▶ INSTRUCTIONS FOR THE TASK
The response must contain each line of the material that holds "will".

[EXERCISE INPUT Boundary: Start]

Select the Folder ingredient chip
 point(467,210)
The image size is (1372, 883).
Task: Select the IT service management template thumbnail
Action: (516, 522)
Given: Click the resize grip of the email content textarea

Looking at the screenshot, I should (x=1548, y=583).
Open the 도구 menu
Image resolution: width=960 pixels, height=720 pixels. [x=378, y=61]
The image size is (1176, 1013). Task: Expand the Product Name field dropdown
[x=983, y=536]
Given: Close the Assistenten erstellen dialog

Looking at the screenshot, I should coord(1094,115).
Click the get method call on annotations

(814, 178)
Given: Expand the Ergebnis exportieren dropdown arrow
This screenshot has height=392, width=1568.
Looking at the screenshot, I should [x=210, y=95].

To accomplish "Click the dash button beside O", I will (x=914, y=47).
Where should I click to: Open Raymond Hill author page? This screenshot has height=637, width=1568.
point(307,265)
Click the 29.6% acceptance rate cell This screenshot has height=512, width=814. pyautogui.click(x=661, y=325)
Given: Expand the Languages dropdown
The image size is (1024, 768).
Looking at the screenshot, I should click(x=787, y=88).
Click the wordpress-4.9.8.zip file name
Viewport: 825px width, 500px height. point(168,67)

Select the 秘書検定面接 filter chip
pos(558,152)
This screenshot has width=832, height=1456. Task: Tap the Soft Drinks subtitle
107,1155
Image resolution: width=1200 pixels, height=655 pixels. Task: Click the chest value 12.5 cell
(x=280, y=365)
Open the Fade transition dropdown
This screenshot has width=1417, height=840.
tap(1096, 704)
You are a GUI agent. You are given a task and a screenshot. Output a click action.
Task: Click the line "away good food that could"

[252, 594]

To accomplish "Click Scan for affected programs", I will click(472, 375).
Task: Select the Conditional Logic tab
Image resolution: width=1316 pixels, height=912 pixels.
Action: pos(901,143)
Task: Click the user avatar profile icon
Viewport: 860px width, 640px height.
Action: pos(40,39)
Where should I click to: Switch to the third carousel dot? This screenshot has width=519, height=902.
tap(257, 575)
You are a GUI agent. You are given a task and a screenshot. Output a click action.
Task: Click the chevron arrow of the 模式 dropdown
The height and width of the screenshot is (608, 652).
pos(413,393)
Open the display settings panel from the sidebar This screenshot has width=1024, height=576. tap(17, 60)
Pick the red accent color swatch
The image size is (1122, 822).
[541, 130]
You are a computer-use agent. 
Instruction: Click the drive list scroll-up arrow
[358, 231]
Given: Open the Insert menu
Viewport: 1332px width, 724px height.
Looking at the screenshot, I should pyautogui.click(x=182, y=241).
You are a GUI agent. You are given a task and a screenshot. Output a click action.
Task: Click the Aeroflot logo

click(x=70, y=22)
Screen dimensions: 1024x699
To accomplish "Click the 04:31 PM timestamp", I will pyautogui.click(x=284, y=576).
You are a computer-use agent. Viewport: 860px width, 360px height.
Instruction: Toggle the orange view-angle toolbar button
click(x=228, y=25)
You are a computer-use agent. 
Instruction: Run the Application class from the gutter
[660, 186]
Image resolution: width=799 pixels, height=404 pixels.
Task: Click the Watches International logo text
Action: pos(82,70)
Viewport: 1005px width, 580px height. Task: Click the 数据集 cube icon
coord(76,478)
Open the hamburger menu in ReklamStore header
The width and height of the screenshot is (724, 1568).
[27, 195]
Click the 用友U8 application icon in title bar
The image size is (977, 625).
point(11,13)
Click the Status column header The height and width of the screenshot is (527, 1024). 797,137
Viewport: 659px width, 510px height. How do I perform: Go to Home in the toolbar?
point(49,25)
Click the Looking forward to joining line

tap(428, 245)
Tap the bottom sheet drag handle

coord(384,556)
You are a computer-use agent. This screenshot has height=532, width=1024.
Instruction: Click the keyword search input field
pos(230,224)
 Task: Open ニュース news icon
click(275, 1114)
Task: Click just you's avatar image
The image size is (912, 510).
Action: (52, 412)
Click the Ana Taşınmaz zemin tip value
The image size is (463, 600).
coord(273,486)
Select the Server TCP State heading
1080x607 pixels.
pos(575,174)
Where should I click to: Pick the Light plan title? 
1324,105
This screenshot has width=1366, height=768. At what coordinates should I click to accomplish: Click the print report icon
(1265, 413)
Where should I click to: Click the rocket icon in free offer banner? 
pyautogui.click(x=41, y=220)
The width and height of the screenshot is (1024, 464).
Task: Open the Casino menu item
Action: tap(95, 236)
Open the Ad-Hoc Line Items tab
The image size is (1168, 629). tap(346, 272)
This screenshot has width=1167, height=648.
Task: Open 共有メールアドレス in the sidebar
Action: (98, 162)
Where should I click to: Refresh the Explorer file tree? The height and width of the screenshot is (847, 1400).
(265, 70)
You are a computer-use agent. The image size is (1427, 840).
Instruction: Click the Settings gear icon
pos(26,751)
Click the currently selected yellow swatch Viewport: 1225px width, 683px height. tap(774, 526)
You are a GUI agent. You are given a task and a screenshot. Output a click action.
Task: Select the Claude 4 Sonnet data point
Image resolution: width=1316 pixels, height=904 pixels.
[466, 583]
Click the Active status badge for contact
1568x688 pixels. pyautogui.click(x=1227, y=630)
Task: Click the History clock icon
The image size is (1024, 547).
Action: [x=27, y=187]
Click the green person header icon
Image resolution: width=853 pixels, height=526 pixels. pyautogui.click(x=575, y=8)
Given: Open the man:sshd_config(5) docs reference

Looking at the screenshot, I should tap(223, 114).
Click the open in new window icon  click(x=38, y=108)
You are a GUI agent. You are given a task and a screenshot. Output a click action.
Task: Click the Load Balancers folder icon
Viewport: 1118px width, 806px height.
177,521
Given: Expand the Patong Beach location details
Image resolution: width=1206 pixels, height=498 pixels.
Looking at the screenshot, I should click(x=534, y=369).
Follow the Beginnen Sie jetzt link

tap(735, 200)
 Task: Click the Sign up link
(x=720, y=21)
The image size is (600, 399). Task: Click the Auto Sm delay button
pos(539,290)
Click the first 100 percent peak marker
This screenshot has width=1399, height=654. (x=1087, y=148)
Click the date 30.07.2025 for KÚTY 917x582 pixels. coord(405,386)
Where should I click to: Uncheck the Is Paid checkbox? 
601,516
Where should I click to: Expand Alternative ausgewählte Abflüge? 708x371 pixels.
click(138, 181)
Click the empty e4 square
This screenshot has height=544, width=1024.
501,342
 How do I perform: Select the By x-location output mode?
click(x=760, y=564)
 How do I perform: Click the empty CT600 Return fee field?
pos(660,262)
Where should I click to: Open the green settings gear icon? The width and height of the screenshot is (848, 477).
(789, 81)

[EXERCISE INPUT Boundary: End]

▶ REPLY
To accomplish "Click the dash button beside O", I will (x=914, y=47).
To accomplish "Click Scan for affected programs", I will click(472, 375).
To accomplish "Click the 04:31 PM timestamp", I will pyautogui.click(x=284, y=576).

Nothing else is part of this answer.